Willie Jane Venice What your date will get: Vegan Crab Cakes What you'll get: Cornmeal-Crusted Trout; Side of Mac & Cheese How much it'll cost you: $50
As long as they're willing to overlook your passion for animal flesh, there’s plenty for the two of you at this vegan-friendly, West Siiiiiiiide eatery. Just maybe save the steak-eating for date three.
Salt Air Venice What your date will get: Seared Trout with Zucchini, Squash Blossom & Grilled Scallion What you'll get: Aged Cheddar Cheeseburger w/ Russian Dressing & Fries How much it'll cost you: $75
But c'mon, really... what is gluten? Ponder that while you share a few GF small plates, like snapper crudo and shrimp salad, before parting ways (culinarily speaking) at the entree.
Picca Pico-Roberston What your date will get: A Sampling of Anticuchos: Grilled, Skewered Meats like Ox Tongue, Diver Scallops & Salmon (to share, of course) What you'll get: Ceviche Paiche w/ Avocado Relish (to share); Arroz con Erizo Seafood Paella (to keep) How much it'll cost you: $60-100, depending on how many meat skewers you can handle
Because if you were a caveman, you’d probably choose to live in the caves of Peru... where there's SO MUCH MEAT. The plates here are all small and sharable, but with so many gilled meats and fresh ceviches on the menu, you won’t miss bread.
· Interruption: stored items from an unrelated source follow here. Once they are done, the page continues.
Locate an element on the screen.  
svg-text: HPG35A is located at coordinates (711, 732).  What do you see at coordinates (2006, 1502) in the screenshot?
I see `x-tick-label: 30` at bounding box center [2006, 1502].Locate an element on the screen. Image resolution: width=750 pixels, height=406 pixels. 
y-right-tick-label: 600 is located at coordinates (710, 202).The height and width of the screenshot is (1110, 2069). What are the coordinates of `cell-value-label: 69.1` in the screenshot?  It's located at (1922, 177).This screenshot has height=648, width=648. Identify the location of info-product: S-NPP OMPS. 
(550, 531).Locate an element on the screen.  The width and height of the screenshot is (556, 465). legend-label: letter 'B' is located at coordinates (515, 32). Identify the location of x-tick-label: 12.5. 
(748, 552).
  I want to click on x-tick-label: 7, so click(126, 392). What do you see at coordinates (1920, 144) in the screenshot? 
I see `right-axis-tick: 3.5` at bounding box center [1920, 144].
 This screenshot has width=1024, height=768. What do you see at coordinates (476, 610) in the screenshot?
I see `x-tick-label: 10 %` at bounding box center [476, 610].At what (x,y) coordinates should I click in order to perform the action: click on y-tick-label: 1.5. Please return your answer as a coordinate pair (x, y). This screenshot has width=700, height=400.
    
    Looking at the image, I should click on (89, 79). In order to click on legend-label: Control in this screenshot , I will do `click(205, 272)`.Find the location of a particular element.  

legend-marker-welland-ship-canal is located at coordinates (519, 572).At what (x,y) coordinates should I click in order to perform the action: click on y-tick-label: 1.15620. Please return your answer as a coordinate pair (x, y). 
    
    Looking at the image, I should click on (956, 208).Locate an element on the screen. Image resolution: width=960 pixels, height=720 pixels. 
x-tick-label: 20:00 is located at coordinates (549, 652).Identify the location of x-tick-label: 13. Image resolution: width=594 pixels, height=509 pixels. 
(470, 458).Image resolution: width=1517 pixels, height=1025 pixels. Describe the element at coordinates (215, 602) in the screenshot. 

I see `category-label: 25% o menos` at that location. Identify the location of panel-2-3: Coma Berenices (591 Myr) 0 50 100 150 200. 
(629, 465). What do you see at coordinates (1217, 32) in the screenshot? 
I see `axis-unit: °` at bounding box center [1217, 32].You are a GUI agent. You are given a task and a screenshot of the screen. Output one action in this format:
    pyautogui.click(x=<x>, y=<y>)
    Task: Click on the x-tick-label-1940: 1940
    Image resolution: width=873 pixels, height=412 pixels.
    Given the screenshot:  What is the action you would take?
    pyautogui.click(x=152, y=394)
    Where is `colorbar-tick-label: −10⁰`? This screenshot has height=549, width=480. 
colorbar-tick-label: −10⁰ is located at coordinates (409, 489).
Ditmas Kitchen & Cocktail Pico-Robertson What your date will get: Fettuccine Arrabiata w/ Beef Rib What you'll get: Eye of Rib w/ Potato Crisp & Asparagus (or, if you’re feeling especially carnivorous, the 24oz Cote de Boeuf) How much it'll cost you: $70 ($120 if you go for the Boeuf)
Pork, shmork. This rabbi-approved kitchen is offering up seven different beef dishes good enough to make you forget bacon ever existed. Almost.
Local Table Downtown What your date will get: Cashew Milk made with Dates, Vanilla, Cinnamon & Sea Salt What you'll get: LT Chicken Breast w/ Red Quinoa & Crispy Kale How much it'll cost you: $35, unless you treat them to a second juice
Okay, admittedly this one is terrifying, but unlike the (approximately) 12 million other juice bars dotting the city, Local Table serves real meals too, all of which require your favorite dinnertime activity: chewing.